By George Lindsay
More than the raising of wheat and cattle or the breeding of quarter horses for work and racing, a new vocation has captured the imagination and sparked the enthusiasm of an Oregon rancher, Fred Dormaier of Wasco.
The origin of this change of direction for the longtime rancher is a vein of picture rock on his ranch. He is now mining and cutting and polishing this rock largely for its ornamental uses at his shop in an abandoned garage building in downtown Wasco, a northern Oregon town of about 400 people. The rock is known to geologists as Biggs jasper picture rock.
More than 10 years ago, the outcropping was uncovered in a cut on the canyon road of highway US 97 about two miles south of Biggs Junction, a center of motels and restaurants lying at the intersection of the north-south highway with Interstate 80N Freeway. For several years, the vein went undiscovered, Dormaier said.
Then a sharp-eyed rockhound carried a sliver to the Albany, Oregon, rock shop of Geoge Gali, who later sold his shop and moved to Lebanon, Oregon. Gali noted the discovery in an article for a lapidary magazine. Other magazines carried the news, and soon the ledges of rock left by the cut were covered with burrowing enthusiasts with rock hammers. This invasion of men and women armed with the hammers spread up and down the hill.
DISCOVERY OF DYNAMIC VEINS
Then the rancher discovered the veins continued on up the highway slopes across the fence line onto a part of his ranch. But it was several years before Dormaier, who was operating a 6,000-acre wheat and cattle ranch with overtones of the production of racehorses, caught the rock fever and began disposing of the ranch holdings he had operated for 40 years to spend more time with his picture rocks.
With his wheat and pastureland down to about 2,000 acres, including the sites for his two mines, one for picture rock and the other for agate, he set up a rock shop up the canyon at Wasco.
Born on a wheat ranch near Wheeler, Washington, Dormaier has been a rancher for most of his life. For one seven-year interval, he was a road superintendent for the U.S. Department of Interior on the Olympic Peninsula in Washington. During the war, he was an equipment instructor in the Vancouver shipyards.
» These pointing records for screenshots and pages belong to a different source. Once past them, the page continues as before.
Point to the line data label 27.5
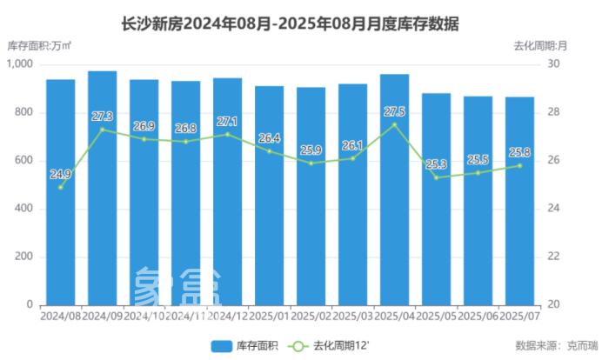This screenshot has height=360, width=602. [394, 111]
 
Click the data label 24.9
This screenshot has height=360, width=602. [60, 174]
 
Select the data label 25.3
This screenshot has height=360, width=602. [437, 164]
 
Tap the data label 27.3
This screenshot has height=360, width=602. [102, 116]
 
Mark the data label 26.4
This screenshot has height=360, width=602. [269, 137]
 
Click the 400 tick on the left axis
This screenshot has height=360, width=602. [23, 209]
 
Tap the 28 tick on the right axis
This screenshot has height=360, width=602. [555, 112]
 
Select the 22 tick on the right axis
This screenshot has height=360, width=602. [555, 257]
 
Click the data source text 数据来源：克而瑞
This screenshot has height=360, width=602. [550, 345]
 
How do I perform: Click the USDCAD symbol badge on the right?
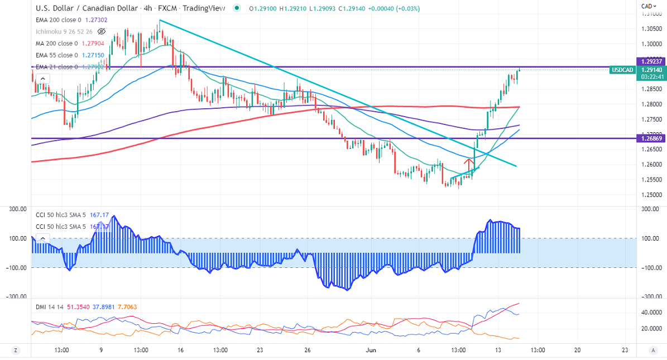pyautogui.click(x=622, y=70)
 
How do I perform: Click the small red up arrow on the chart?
pyautogui.click(x=469, y=164)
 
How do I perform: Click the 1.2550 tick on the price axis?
pyautogui.click(x=650, y=180)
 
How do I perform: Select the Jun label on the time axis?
pyautogui.click(x=371, y=350)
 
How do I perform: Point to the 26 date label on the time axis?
pyautogui.click(x=308, y=350)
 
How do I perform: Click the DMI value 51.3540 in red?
pyautogui.click(x=79, y=307)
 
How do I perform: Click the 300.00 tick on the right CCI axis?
pyautogui.click(x=650, y=209)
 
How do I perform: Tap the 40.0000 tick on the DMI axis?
pyautogui.click(x=650, y=313)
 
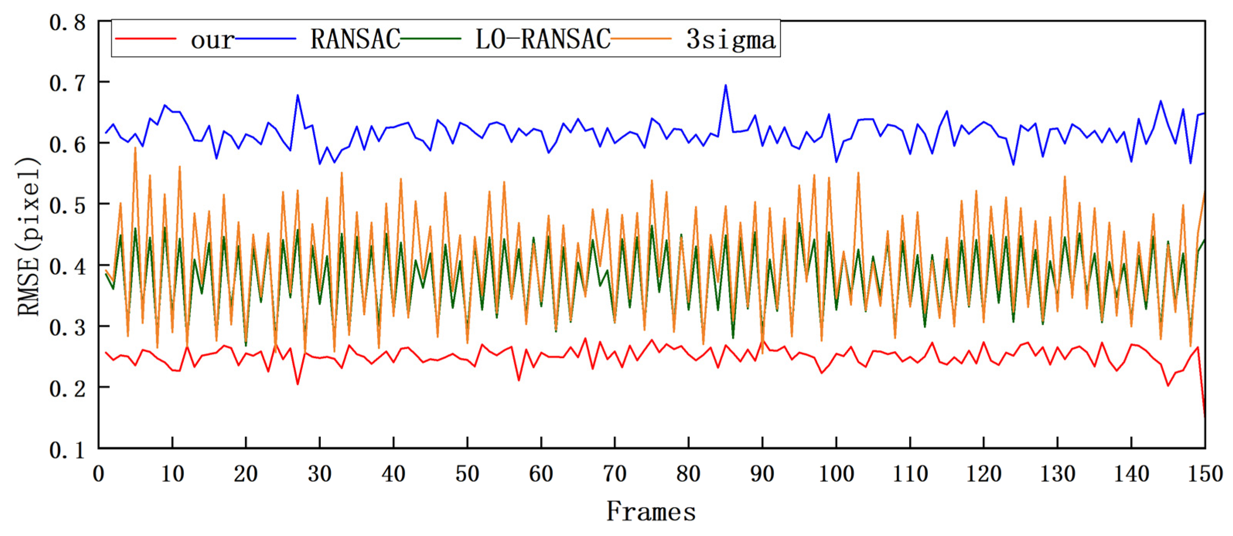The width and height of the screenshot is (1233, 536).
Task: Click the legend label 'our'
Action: (x=212, y=40)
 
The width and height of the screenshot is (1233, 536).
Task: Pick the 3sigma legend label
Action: (x=730, y=40)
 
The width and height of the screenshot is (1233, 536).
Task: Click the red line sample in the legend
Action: (x=146, y=39)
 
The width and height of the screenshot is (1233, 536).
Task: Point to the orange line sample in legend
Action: (x=641, y=39)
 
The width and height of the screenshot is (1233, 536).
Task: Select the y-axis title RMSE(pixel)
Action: (x=28, y=237)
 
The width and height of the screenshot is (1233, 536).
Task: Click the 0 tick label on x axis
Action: (x=99, y=474)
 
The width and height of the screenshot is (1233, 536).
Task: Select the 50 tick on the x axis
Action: (x=467, y=474)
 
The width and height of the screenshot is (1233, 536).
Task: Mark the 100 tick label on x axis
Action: (x=836, y=474)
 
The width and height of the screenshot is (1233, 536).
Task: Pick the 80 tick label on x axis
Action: (x=688, y=474)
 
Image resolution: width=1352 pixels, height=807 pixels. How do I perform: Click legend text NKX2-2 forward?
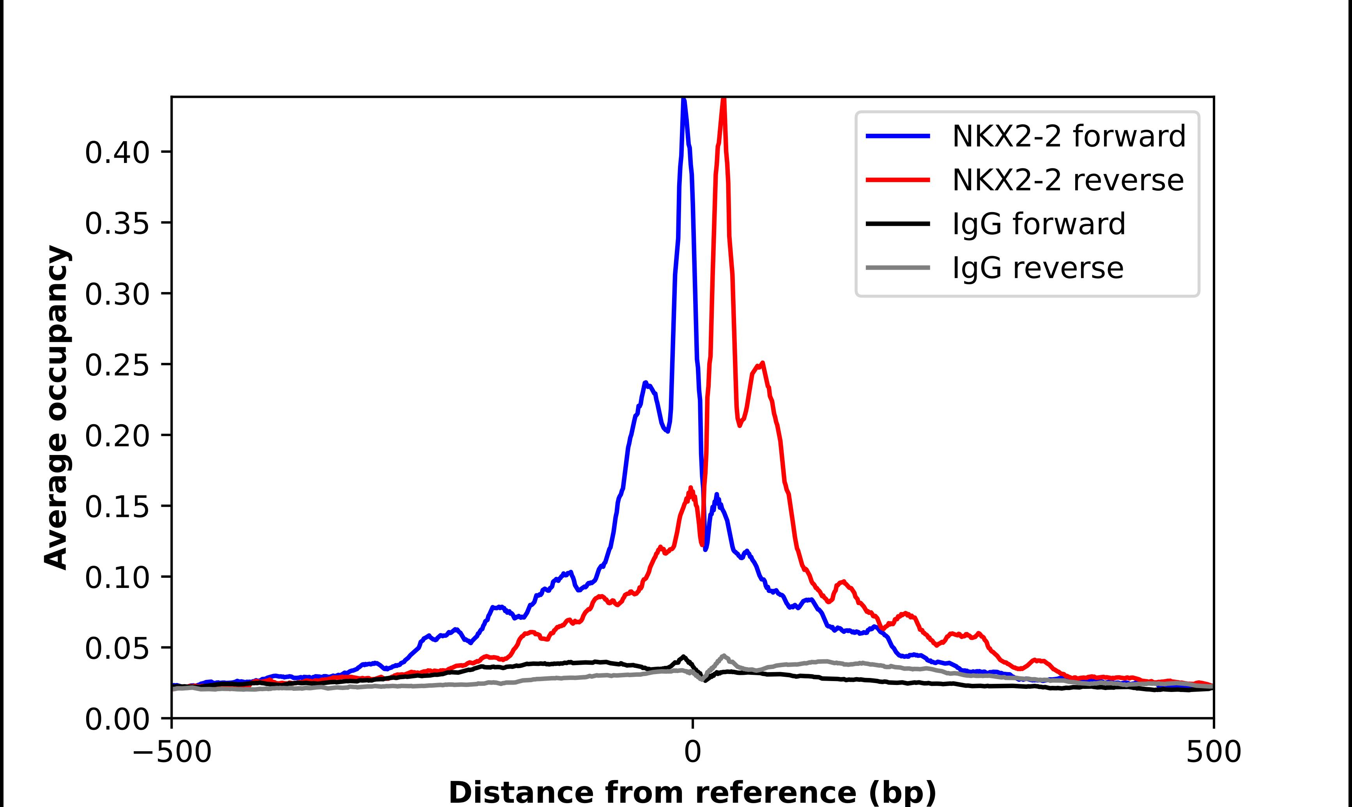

But the rest of the time, he has been a rancher.
So, why did this jasper so inspire his enthusiasm?
“Anywhere with such pictures,” he declared. “Cut and polished, it’s really beautiful.”
Dormier said geologists have told him his jaspers were originally volcanic muds that solidified and were infiltrated with minerals in solution.
When the rancher and former road superintendent got into the rock business, he decided to do it with heavy equipment to make possible largely a one-man operation for mining, cutting, and polishing — and he is that man. Most of his jasper is sold uncut except for cuts to determine the picture quality.
In winter, he works mostly at his mines and in making shipments of rocks in burlap sacks from his stockpile at Wasco, largely to dealers and jewelers. During the tourist season, Dormaier is at his shop and store handling cutting and polishing between customers. His shop inventory includes seven rock saws.
By the use of modern heavy equipment, he said he is able to keep the cost of his shipments as low as 10 cents a pound, with the best specimens having proven patterns running as high as $5. He has customers in “about one-half of the States in the Union, and in quite an area of Canada. Recently, I have shipped rocks to Japan and Germany, and the other day to Sweden.”
In addition to his picture rock mine alongside the highway, Dormaier takes agate from his China Hollow mine, moving his power equipment between the two locations.
But even while examining a choice gem in his new role as a rock connoisseur, Dormaier still has the weathered look of a stockman and rancher. He retains his enthusiasm for western attire, including Stetson hats and a collection of cowboy boots, one pair with silver and gold trim.